Content starts

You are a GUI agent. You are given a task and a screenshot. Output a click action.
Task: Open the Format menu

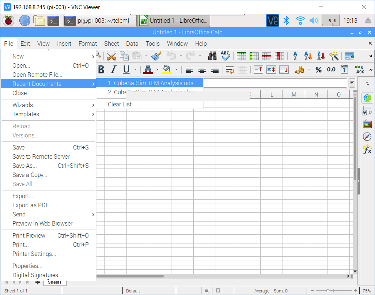(87, 44)

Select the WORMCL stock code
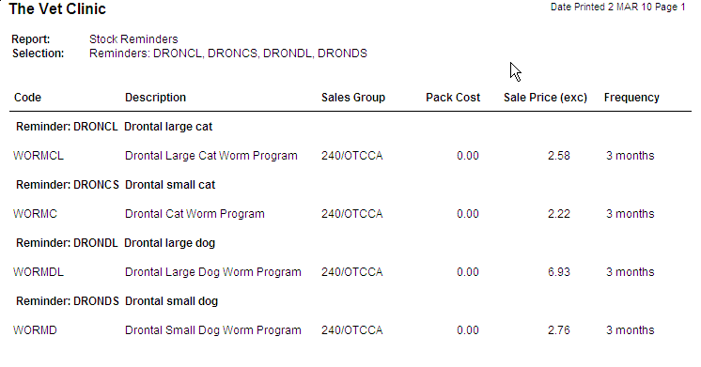click(x=39, y=156)
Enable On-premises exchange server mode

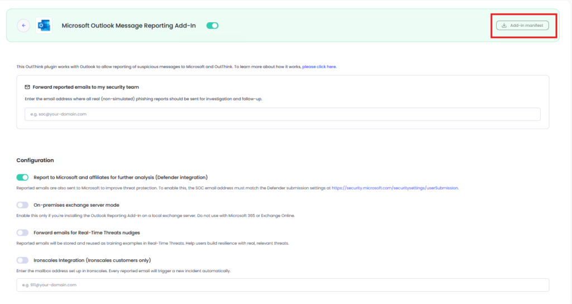tap(22, 205)
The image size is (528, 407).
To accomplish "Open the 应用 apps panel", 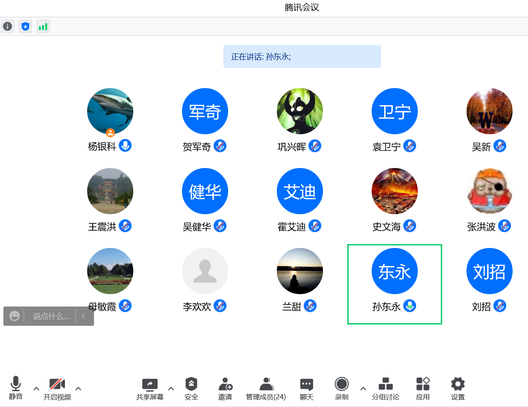I will 422,388.
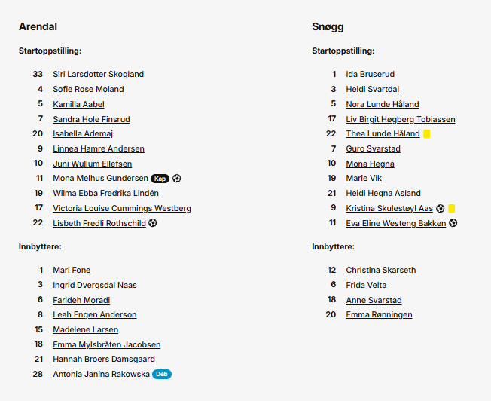Viewport: 491px width, 401px height.
Task: Open Liv Birgit Høgberg Tobiassen profile
Action: [401, 119]
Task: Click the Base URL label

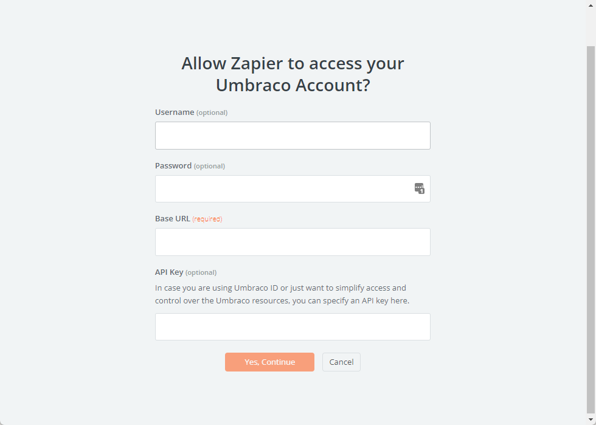Action: pyautogui.click(x=173, y=219)
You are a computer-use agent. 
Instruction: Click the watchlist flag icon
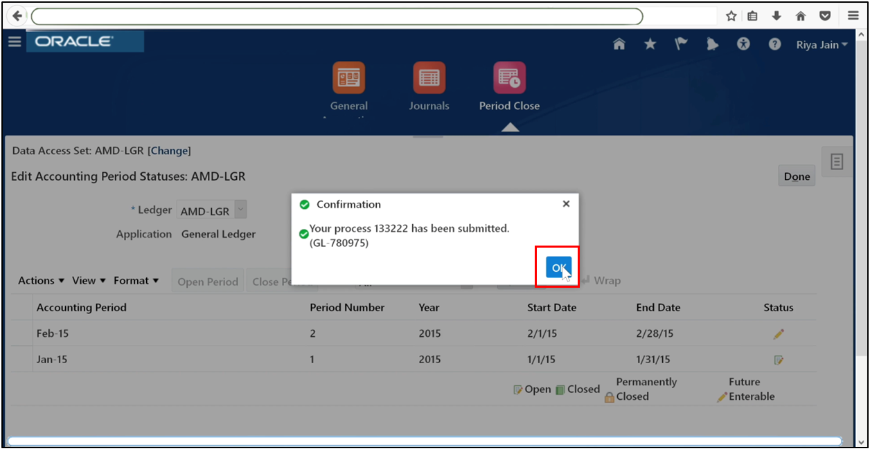[681, 44]
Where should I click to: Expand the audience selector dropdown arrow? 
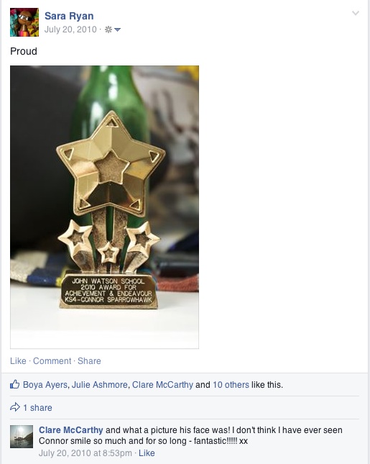pos(117,29)
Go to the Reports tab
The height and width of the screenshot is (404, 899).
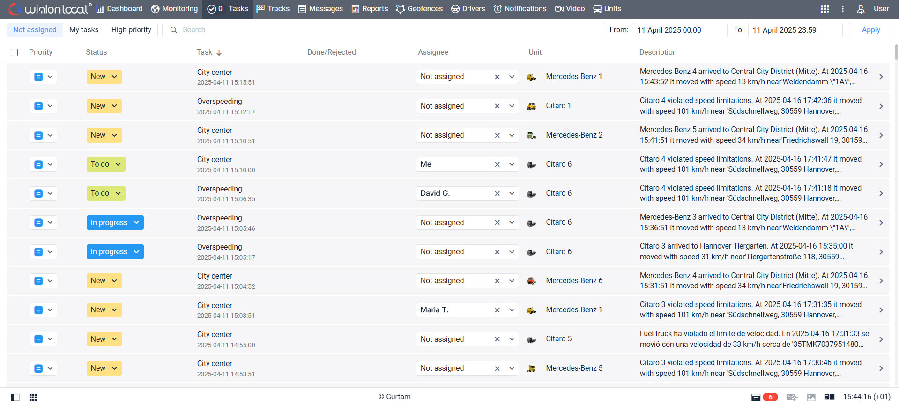tap(370, 9)
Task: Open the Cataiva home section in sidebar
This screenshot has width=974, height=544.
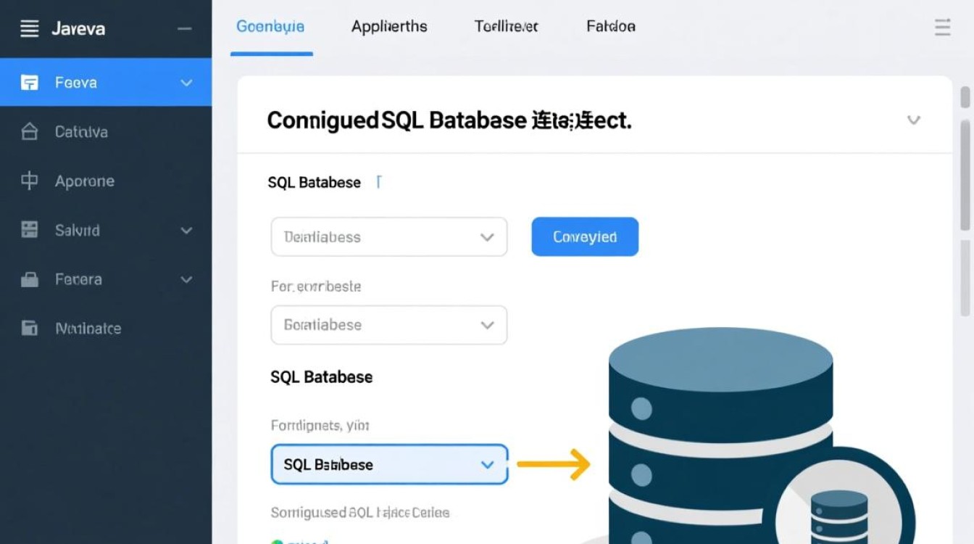Action: pyautogui.click(x=29, y=131)
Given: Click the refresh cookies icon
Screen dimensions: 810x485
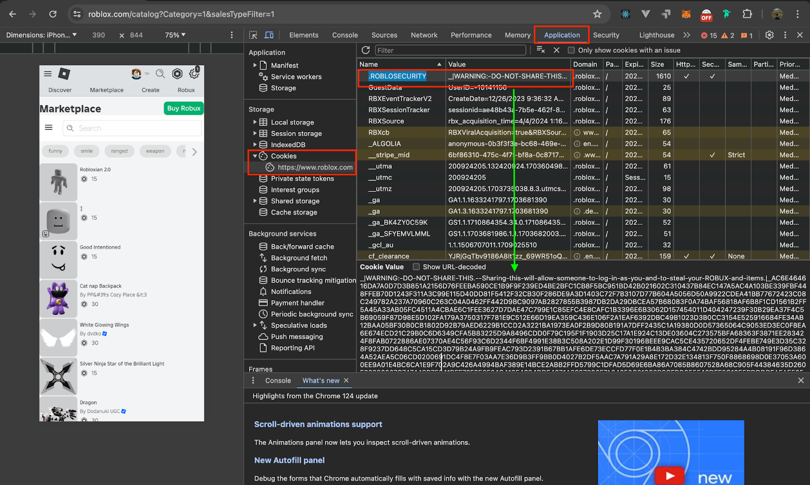Looking at the screenshot, I should pyautogui.click(x=366, y=50).
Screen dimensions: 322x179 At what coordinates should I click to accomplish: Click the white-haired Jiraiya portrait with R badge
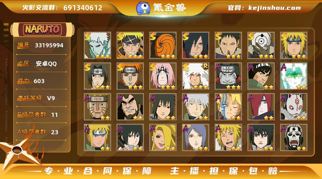196,76
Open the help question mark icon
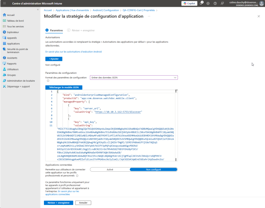This screenshot has height=208, width=265. point(214,3)
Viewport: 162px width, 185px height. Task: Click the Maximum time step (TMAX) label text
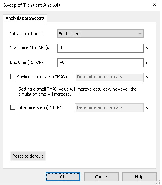tap(42, 77)
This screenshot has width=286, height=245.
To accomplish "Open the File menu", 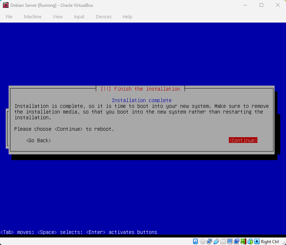I will (x=9, y=16).
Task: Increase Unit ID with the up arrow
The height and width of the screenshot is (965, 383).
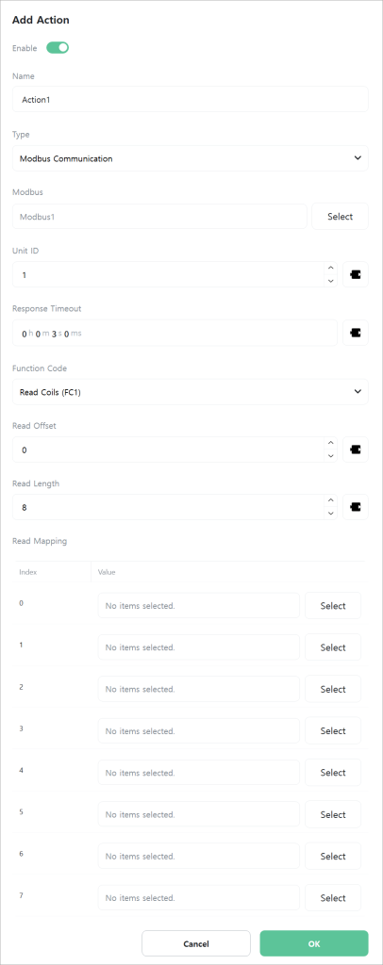Action: 331,269
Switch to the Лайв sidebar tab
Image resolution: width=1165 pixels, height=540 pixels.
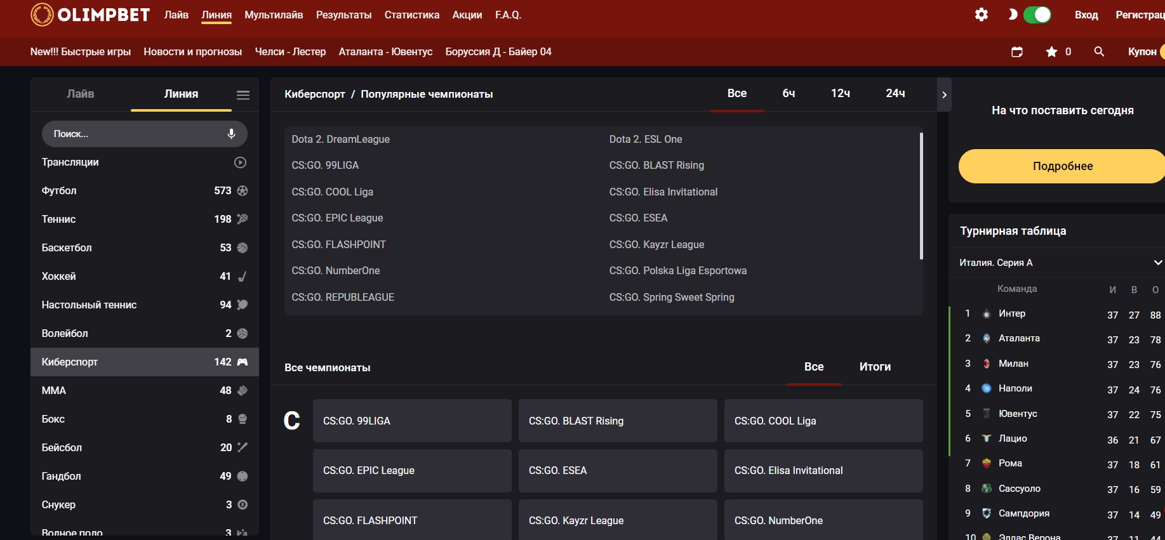point(81,94)
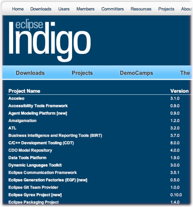Select the Members navigation link
The height and width of the screenshot is (207, 193).
tap(85, 9)
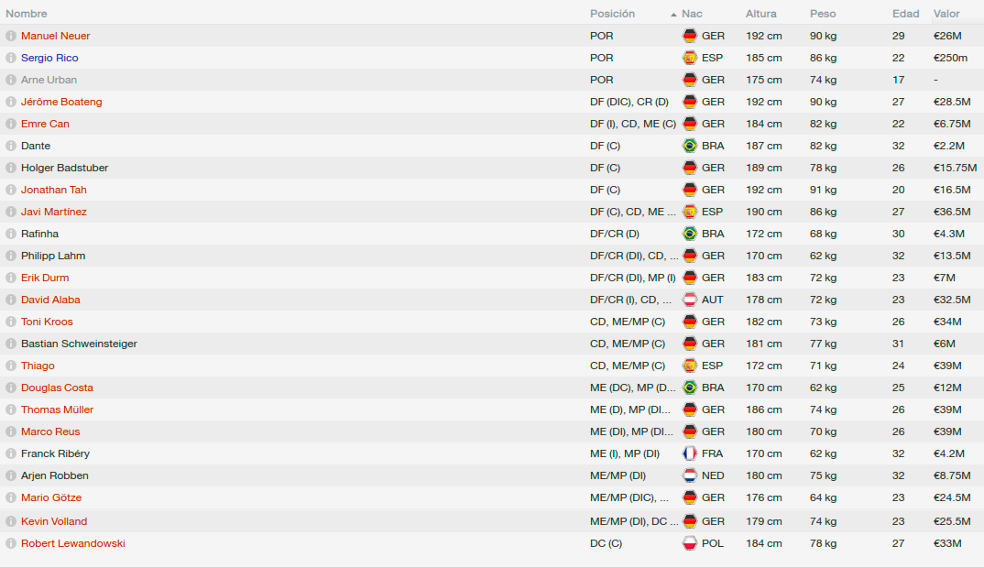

Content ends

■ **Assignment**
Return each full line of the entries that contains the word "agent".

■ **Response to the exercise**
You are a GUI agent. You are given a task and a screenshot. Output a click action.
You are a computer-use agent. 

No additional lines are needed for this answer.